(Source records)
↓↓↓

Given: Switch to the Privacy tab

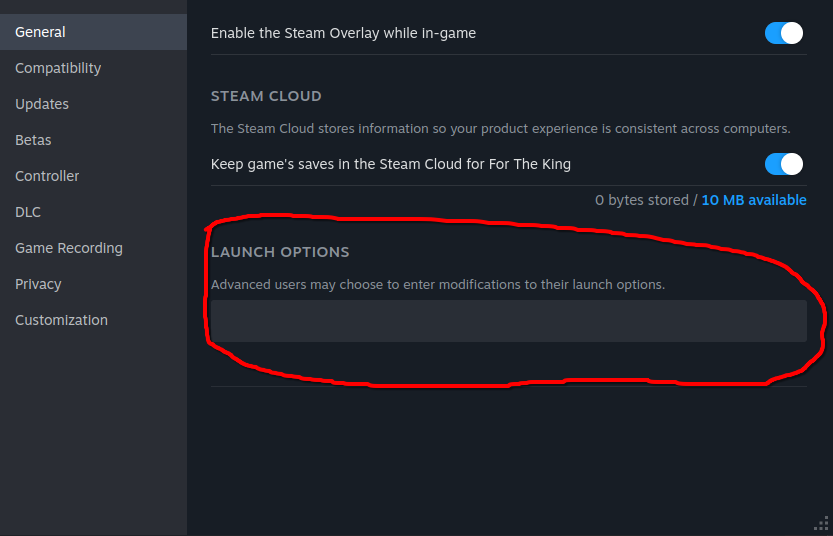Looking at the screenshot, I should pyautogui.click(x=38, y=284).
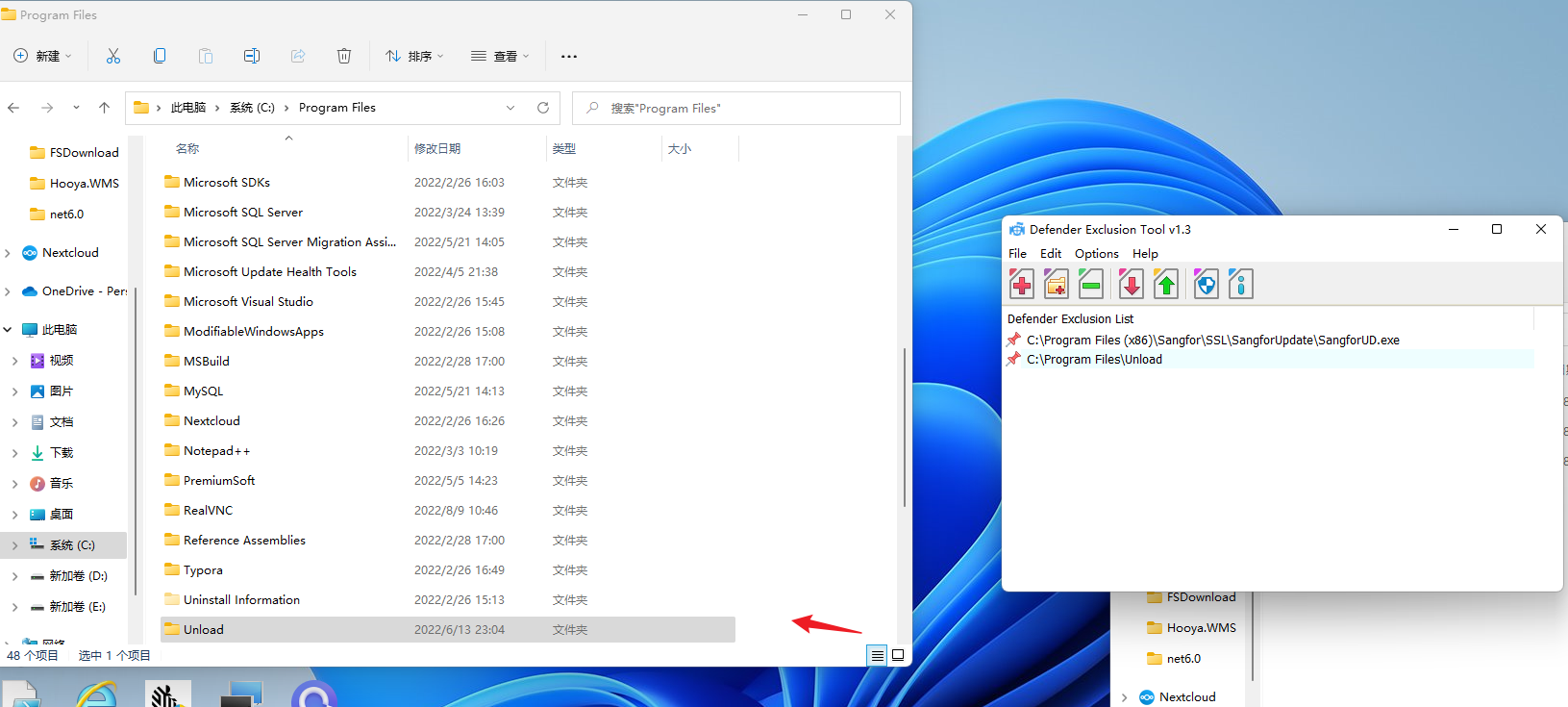Open the Edit menu in Defender Exclusion Tool

coord(1051,254)
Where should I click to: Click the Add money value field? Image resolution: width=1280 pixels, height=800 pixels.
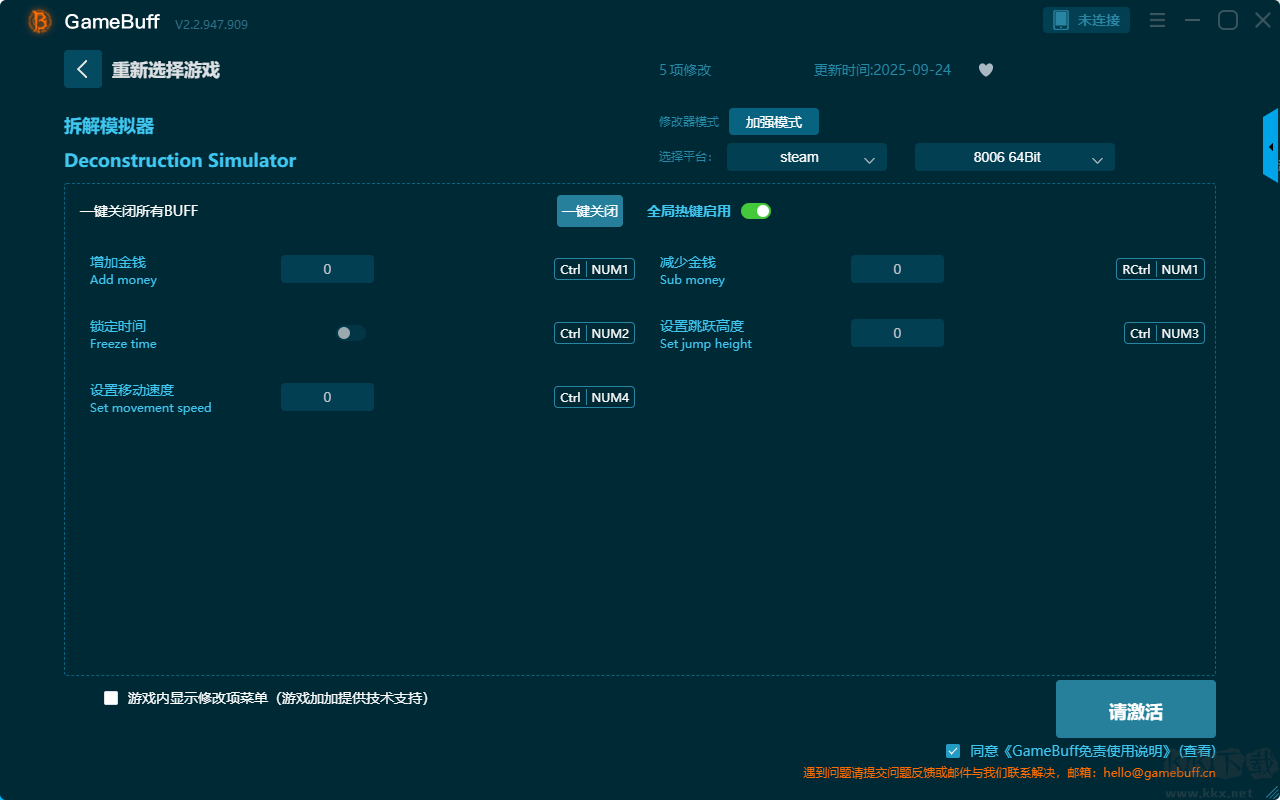[x=327, y=269]
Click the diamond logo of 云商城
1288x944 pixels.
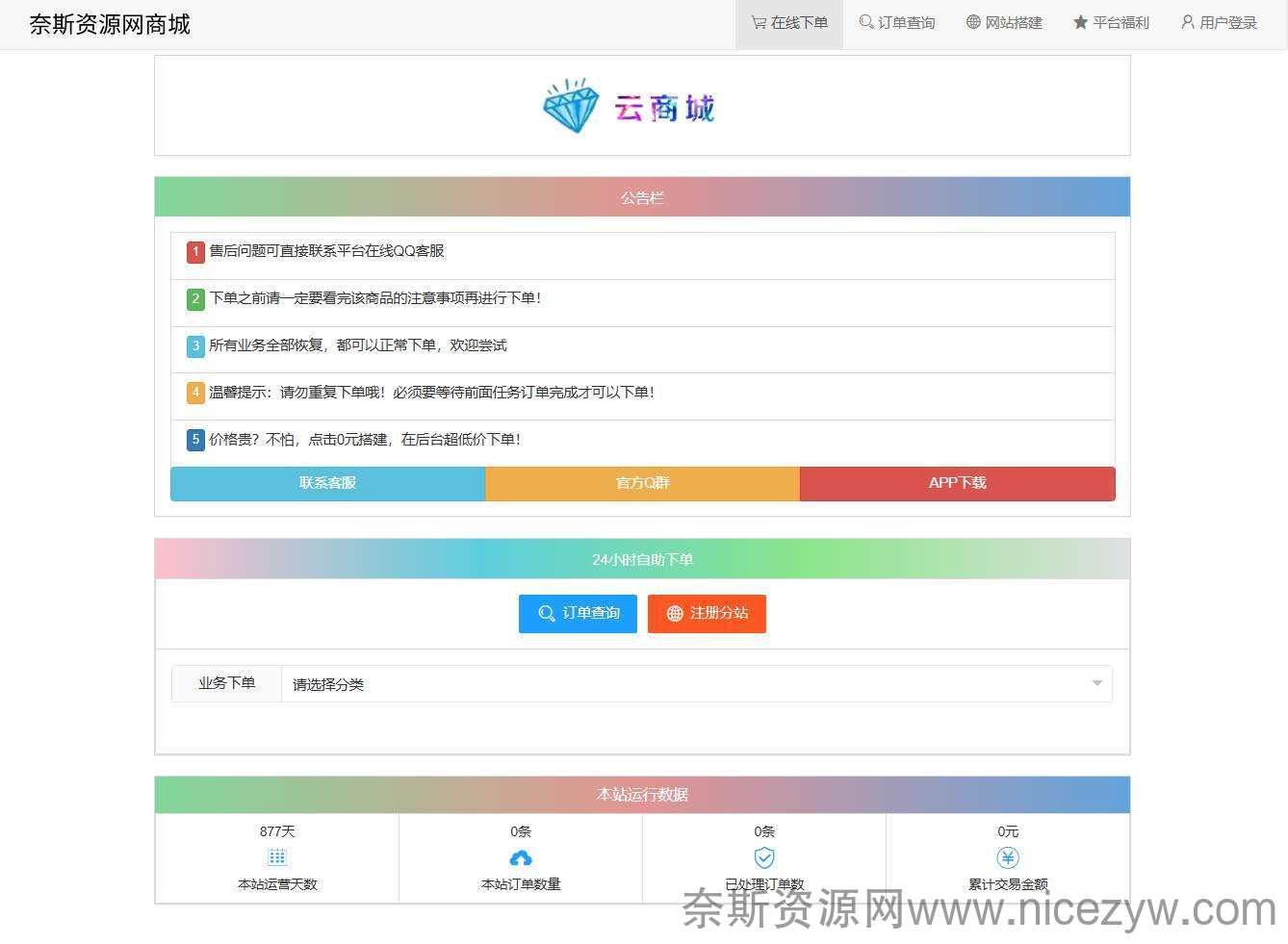pos(571,106)
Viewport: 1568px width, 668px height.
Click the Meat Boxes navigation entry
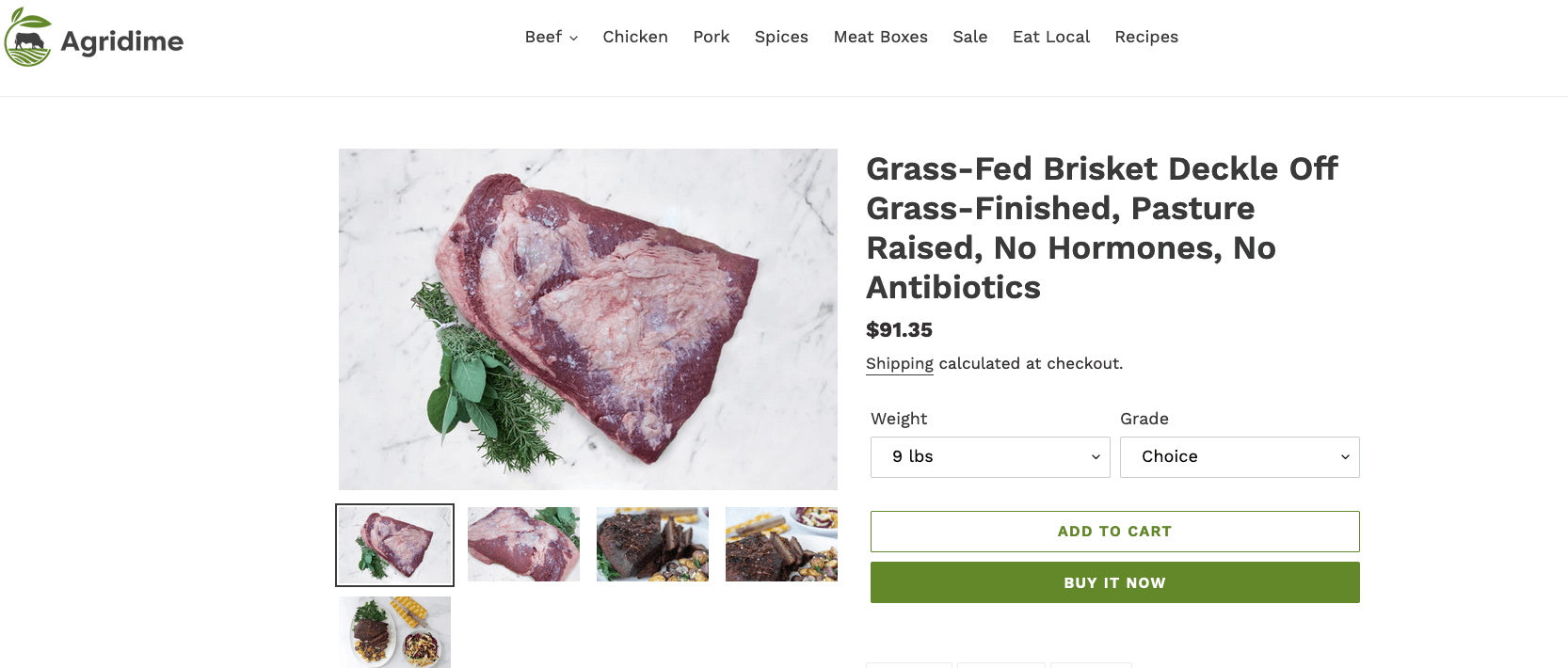(x=881, y=37)
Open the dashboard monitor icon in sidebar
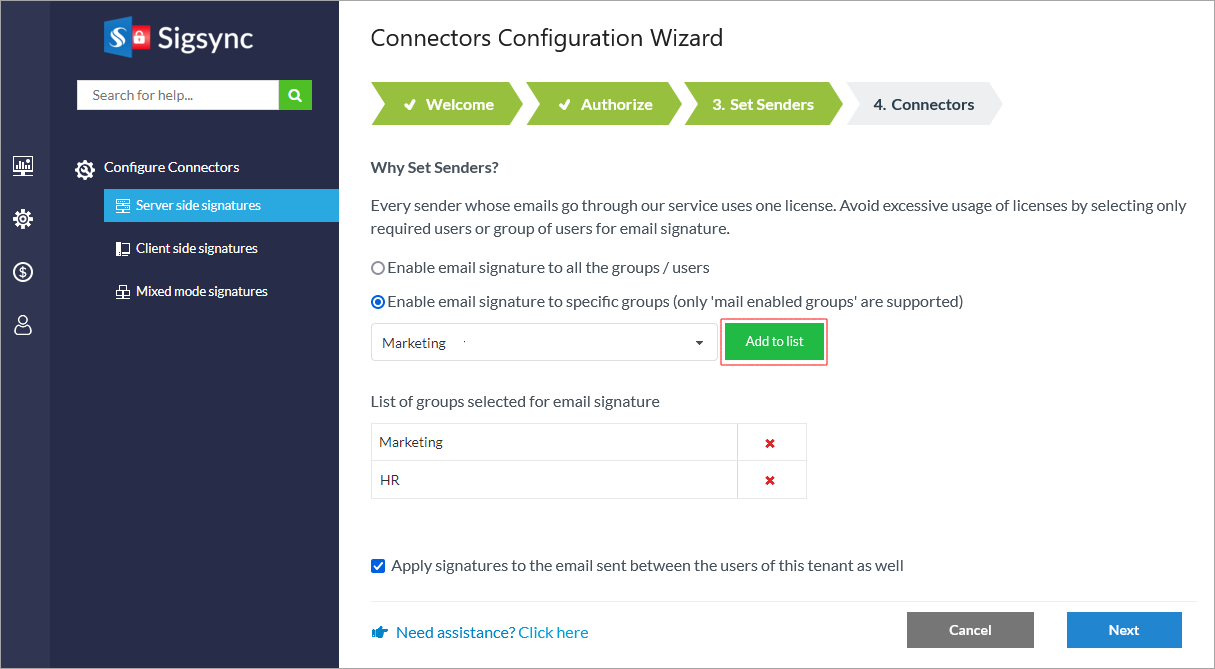The image size is (1215, 669). coord(23,166)
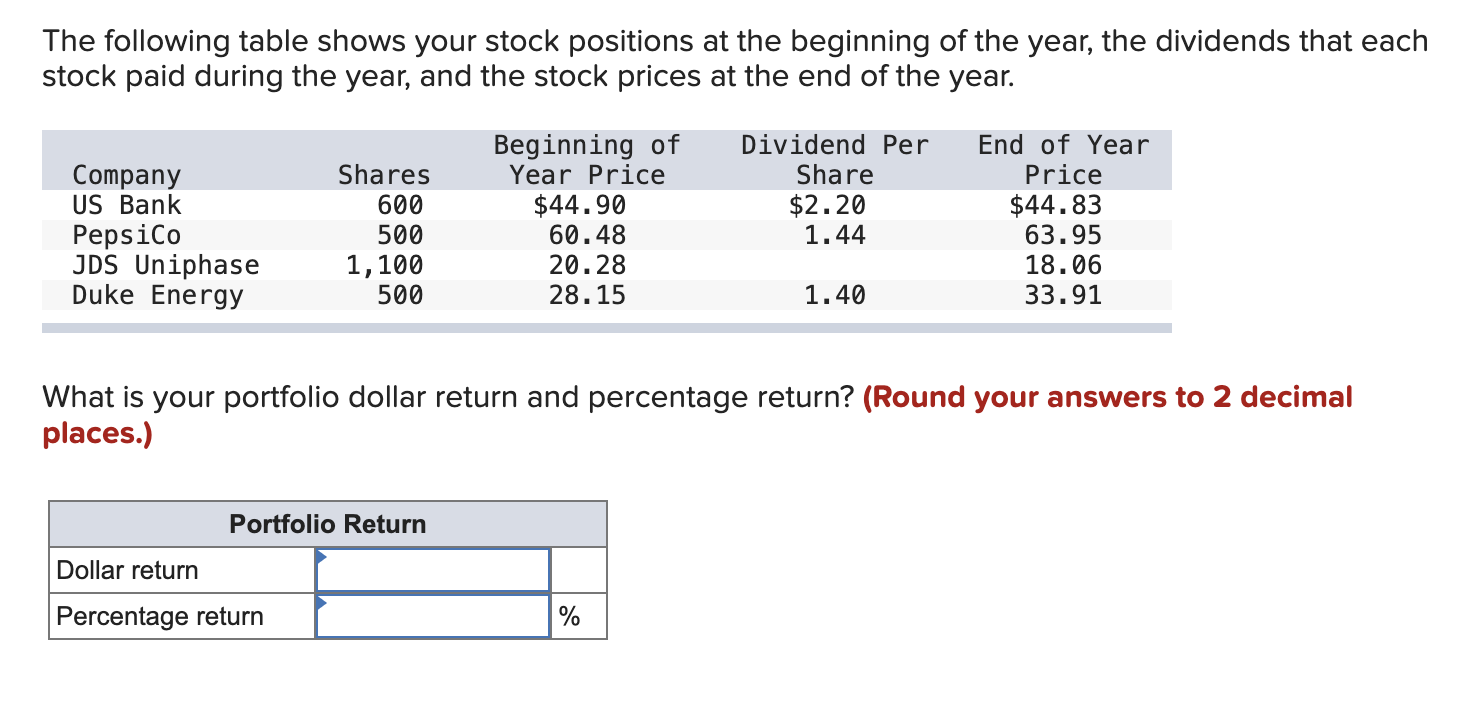Image resolution: width=1463 pixels, height=706 pixels.
Task: Click the Company column header
Action: pos(127,175)
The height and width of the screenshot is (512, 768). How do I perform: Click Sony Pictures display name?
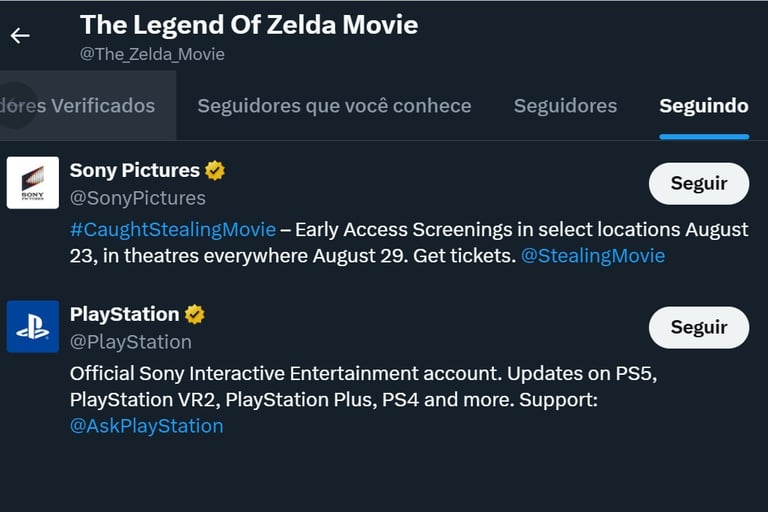coord(135,171)
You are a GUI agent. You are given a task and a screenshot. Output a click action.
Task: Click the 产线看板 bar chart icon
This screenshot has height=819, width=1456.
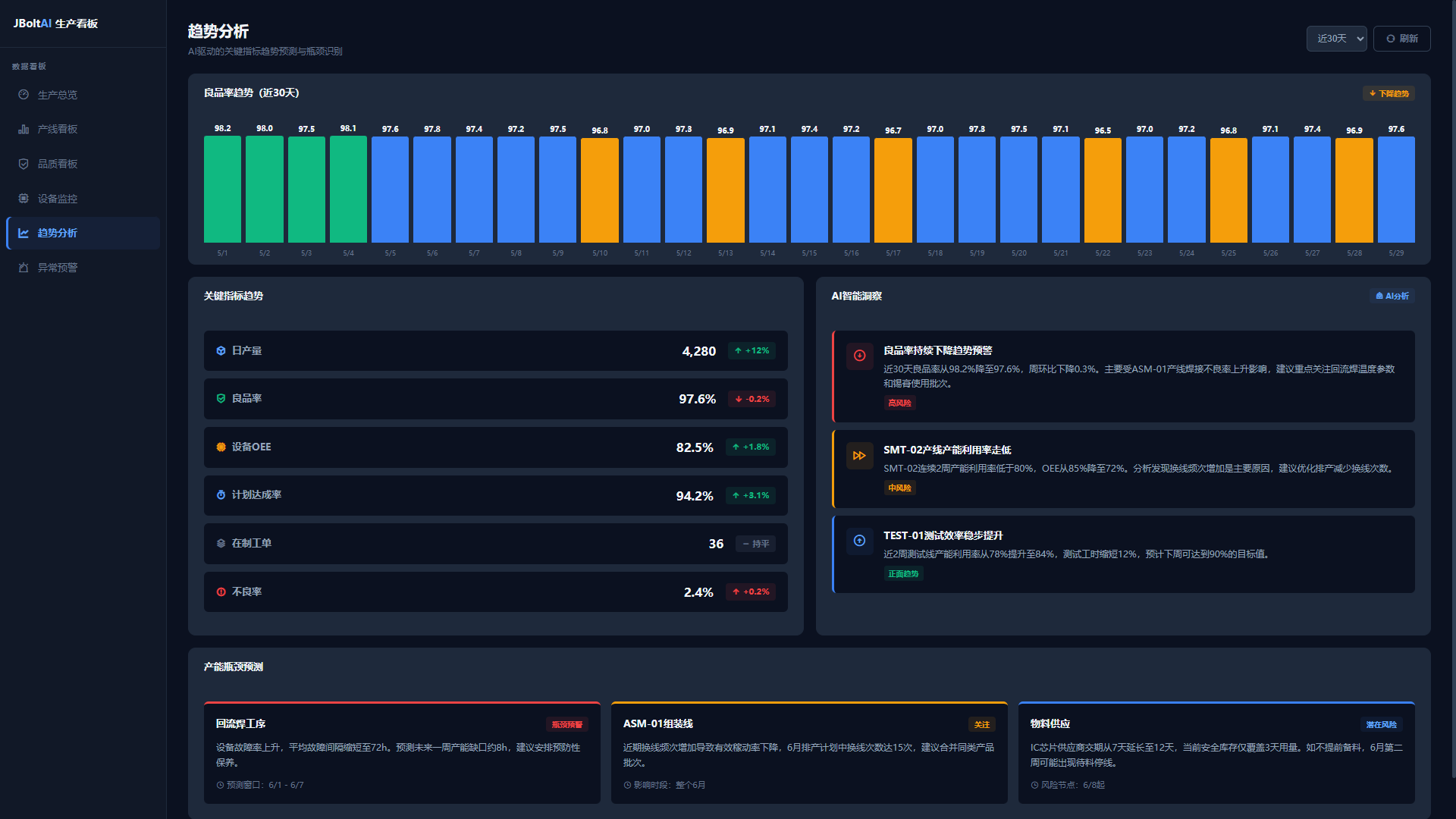pyautogui.click(x=24, y=129)
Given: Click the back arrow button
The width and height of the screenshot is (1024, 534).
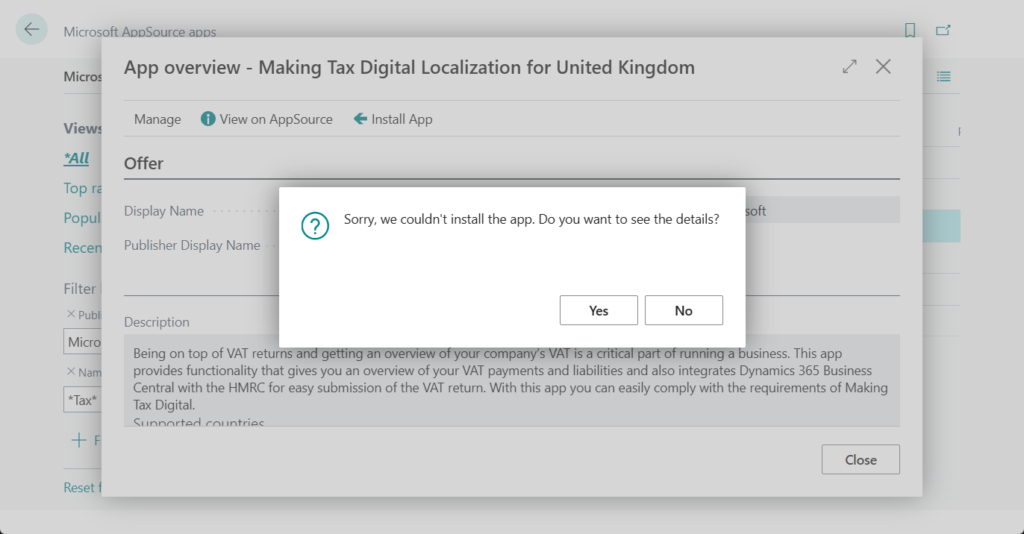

↑↑↑

Repeat all of the material above line for line, leaving out the pictures.

Full solution >>
Given: Switch to the Privacy tab

Looking at the screenshot, I should pyautogui.click(x=38, y=284).
Open the Edit menu in Defender Exclusion Tool

coord(1051,254)
Where should I click to: Click the Add money value field? Image resolution: width=1280 pixels, height=800 pixels.
[x=327, y=269]
Click the diamond logo of 云商城
1288x944 pixels.
pos(571,106)
Viewport: 1568px width, 668px height.
Click the Meat Boxes navigation entry
(x=881, y=37)
Open the dashboard monitor icon in sidebar
The image size is (1215, 669). coord(23,166)
Image resolution: width=1463 pixels, height=706 pixels.
Task: Click the Company column header
Action: pos(127,175)
The height and width of the screenshot is (512, 768). How do I perform: Click Sony Pictures display name?
coord(135,171)
You are a GUI agent. You are given a task and a screenshot. Output a click action.
Task: Click the 产线看板 bar chart icon
This screenshot has height=819, width=1456.
pyautogui.click(x=24, y=129)
Given: Click the back arrow button
The width and height of the screenshot is (1024, 534).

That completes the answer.